Report every line of the records beneath this task that holds the string "computer".

TASK DATA Start Marker

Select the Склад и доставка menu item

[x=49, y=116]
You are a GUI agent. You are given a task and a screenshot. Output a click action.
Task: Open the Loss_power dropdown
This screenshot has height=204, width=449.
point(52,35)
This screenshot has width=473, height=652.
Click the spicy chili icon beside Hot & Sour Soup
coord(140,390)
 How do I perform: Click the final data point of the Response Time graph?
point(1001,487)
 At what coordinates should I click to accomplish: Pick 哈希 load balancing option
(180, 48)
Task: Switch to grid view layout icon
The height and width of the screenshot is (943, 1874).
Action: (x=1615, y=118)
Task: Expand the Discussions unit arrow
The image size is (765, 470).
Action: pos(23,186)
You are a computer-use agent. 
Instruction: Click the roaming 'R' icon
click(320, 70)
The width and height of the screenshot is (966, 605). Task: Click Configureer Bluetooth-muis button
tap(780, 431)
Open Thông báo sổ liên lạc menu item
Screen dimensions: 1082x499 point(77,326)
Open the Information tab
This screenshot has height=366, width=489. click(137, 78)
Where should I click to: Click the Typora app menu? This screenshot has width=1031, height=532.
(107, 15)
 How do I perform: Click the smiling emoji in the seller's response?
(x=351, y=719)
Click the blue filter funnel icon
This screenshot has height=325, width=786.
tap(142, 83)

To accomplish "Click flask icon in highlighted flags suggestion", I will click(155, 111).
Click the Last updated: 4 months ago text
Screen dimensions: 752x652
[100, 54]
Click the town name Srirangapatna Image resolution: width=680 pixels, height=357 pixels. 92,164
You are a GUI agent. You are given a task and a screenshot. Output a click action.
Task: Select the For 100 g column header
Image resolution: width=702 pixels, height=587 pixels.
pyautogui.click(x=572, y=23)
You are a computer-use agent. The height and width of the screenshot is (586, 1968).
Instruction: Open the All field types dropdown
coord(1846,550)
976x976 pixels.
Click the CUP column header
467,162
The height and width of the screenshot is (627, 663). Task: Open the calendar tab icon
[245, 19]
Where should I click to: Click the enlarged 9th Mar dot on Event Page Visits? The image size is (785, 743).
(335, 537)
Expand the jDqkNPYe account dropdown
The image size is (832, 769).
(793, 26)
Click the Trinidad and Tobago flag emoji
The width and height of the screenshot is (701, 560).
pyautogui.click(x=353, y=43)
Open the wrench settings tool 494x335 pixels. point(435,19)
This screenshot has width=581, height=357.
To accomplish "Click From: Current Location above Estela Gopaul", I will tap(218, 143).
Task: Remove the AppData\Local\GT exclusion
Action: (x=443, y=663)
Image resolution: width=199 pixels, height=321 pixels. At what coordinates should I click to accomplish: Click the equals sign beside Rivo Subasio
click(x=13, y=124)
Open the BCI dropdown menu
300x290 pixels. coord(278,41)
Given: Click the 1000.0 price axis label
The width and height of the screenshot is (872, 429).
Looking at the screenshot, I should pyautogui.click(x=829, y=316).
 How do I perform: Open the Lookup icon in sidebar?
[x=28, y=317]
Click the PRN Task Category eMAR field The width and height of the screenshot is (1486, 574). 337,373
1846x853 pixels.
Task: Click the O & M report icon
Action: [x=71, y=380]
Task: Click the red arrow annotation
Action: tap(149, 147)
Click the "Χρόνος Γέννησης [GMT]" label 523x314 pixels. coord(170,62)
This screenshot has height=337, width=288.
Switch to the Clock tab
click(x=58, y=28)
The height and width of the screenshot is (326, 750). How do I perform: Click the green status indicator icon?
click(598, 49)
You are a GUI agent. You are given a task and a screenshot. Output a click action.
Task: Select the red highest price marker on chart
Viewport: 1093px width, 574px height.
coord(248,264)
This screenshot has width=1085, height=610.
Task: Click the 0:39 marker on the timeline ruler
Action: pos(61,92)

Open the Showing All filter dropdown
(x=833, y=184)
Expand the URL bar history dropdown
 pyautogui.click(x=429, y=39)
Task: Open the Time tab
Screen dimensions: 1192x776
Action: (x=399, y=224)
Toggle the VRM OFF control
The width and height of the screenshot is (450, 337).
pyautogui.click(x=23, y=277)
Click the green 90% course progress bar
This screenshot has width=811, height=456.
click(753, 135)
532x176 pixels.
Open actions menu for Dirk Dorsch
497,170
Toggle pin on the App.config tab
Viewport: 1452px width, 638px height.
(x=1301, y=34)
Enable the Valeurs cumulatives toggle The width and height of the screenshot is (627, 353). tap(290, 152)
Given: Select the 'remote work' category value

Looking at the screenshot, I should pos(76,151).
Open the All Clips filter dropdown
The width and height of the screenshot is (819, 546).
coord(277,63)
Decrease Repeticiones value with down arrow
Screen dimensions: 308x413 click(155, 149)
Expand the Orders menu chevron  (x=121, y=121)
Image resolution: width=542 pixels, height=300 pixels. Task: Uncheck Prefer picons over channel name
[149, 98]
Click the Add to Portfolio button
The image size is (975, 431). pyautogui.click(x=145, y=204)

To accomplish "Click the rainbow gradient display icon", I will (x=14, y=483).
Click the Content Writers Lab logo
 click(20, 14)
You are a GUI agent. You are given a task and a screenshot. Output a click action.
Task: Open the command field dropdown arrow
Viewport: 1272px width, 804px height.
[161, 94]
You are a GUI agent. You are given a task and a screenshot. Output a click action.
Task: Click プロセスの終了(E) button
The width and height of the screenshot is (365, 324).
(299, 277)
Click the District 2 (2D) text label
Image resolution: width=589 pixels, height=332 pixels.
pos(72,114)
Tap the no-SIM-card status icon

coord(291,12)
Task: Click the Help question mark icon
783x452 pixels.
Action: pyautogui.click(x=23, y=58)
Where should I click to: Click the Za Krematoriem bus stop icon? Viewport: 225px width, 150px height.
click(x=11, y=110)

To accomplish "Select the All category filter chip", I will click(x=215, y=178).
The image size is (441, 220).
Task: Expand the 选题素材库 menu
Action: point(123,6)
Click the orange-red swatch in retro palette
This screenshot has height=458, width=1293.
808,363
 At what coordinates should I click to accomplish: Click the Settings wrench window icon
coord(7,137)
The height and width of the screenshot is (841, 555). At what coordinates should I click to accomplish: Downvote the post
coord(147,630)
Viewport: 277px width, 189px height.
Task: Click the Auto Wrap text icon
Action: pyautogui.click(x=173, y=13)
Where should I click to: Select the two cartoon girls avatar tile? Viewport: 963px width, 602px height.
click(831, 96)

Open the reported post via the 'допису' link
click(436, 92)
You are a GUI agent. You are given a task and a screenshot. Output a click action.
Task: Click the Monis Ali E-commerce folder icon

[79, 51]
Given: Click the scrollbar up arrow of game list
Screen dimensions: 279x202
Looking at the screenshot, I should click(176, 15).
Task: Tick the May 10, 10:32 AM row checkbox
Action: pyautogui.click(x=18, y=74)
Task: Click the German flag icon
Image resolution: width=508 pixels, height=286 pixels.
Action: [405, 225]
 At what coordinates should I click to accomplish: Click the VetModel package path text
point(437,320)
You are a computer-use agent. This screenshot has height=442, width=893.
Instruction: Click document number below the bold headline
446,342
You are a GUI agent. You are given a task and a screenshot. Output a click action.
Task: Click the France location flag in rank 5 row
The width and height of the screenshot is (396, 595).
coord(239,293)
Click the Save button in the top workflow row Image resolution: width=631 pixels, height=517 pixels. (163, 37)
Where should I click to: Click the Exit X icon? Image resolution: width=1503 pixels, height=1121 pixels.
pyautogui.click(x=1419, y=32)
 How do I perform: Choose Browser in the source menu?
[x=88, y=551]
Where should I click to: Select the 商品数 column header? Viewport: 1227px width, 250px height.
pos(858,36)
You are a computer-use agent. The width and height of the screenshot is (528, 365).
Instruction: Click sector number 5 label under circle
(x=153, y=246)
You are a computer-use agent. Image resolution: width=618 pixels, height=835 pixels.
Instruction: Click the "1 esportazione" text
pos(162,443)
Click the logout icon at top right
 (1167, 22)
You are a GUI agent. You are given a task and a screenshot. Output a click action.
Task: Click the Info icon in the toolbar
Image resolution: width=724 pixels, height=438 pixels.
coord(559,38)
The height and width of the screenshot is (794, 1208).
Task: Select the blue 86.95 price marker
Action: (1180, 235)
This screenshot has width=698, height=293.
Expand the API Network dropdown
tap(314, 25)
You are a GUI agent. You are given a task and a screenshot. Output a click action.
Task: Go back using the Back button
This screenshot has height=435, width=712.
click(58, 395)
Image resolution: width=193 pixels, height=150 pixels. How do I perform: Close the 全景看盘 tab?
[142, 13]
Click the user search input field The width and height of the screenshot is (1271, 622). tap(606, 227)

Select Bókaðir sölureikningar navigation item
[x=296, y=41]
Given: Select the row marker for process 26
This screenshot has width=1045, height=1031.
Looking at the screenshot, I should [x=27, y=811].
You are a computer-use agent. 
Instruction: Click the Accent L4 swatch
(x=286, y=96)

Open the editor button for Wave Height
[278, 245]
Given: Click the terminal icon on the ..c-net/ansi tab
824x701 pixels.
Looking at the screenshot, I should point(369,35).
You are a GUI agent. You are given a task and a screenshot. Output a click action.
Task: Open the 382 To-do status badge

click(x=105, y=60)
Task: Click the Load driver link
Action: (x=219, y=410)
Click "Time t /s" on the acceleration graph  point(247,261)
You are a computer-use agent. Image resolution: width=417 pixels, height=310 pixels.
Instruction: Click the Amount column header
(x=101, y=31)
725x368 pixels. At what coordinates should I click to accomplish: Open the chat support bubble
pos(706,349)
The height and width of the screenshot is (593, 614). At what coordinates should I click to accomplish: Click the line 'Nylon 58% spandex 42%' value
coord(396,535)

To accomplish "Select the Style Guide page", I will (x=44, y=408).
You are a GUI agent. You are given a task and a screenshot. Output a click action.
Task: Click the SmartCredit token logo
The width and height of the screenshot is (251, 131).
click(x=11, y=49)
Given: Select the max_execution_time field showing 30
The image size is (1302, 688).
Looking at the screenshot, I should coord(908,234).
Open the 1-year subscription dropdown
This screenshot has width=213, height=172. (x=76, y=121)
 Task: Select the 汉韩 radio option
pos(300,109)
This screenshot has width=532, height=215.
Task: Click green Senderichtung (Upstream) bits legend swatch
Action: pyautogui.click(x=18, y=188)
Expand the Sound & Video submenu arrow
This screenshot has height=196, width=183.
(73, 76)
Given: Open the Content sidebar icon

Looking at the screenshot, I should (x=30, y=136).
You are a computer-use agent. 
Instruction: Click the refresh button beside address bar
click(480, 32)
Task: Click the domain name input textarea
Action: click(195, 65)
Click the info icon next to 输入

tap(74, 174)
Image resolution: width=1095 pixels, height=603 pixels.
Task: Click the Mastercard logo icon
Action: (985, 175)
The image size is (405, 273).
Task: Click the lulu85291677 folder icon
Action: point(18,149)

TASK DATA End Marker

FINISHED TASK:
You are a computer-use agent. 
You are a computer-use agent. The height and width of the screenshot is (586, 1968).
You are a computer-use agent. This screenshot has height=442, width=893.
You are a computer-use agent. The width and height of the screenshot is (528, 365).
You are a computer-use agent. Image resolution: width=618 pixels, height=835 pixels.
You are a computer-use agent. 
You are a computer-use agent. Image resolution: width=417 pixels, height=310 pixels.
You are a computer-use agent. 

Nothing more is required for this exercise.